Last week, I summoned my inner Shakespeare as an homage to the chaos in England. What I didn’t know at the time was how much worse it really was. Rates were surging because of the terrible budget proposed by the new government, right?

Turns out, rates were surging because England’s biggest pension funds were on the verge of collapsing. As rates climbed, these pension funds were forced to liquidate their sovereign holdings. By selling, they put more upward pressure on yields, forcing more selling, and so on and so forth.

Although the Fed doesn’t want to blink, I believe it will have to if cracks like this continue to show. CNBC’s Ron Insana recounted a discussion with Fed Chair Greenspan about allowing Long Term Capital fail in the late 1990’s.

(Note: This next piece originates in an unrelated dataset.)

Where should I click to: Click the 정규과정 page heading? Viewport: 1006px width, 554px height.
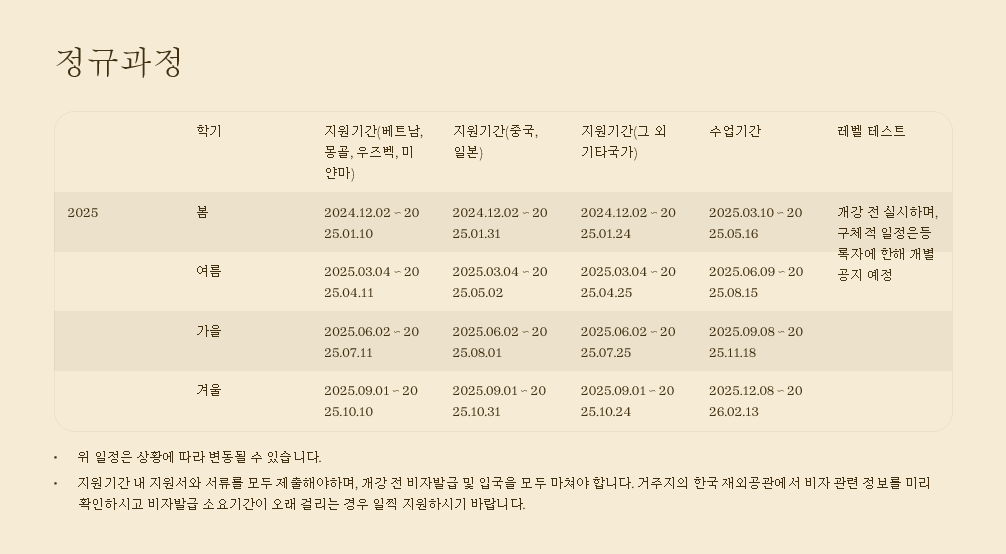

Greenspan agreed that he preferred to allow markets to handle LTC’s collapse, but “in practice it’s not a social experiment I’m willing to undertake.”

While Powell will continue hammering home the message the Fed won’t blink, the Chair doth protest too much, me thinks. Powell might have the stomach for a bear stock market and some job losses, but what about systemic financial risk?

In today’s newsletter, we discuss how rates behave once the Fed stops hiking.

Here’s a hint – the bottom falls out.

Last Week This Morning

  • 10 Year Treasury at 3.89%
    • German bund up to 2.19%
  • 2 Year Treasury at 4.31%
  • LIBOR at 3.31%
  • SOFR at 3.05%
  • Term SOFR at 3.27%
  • Nonfarm Payrolls came in at 263,000 vs expected 250,000
  • The unemployment rate dropped back to 3.5%, but only because the participation rate dropped
  • Average hourly earnings were up 5% (this is the wage inflation spiral Powell is so focused on)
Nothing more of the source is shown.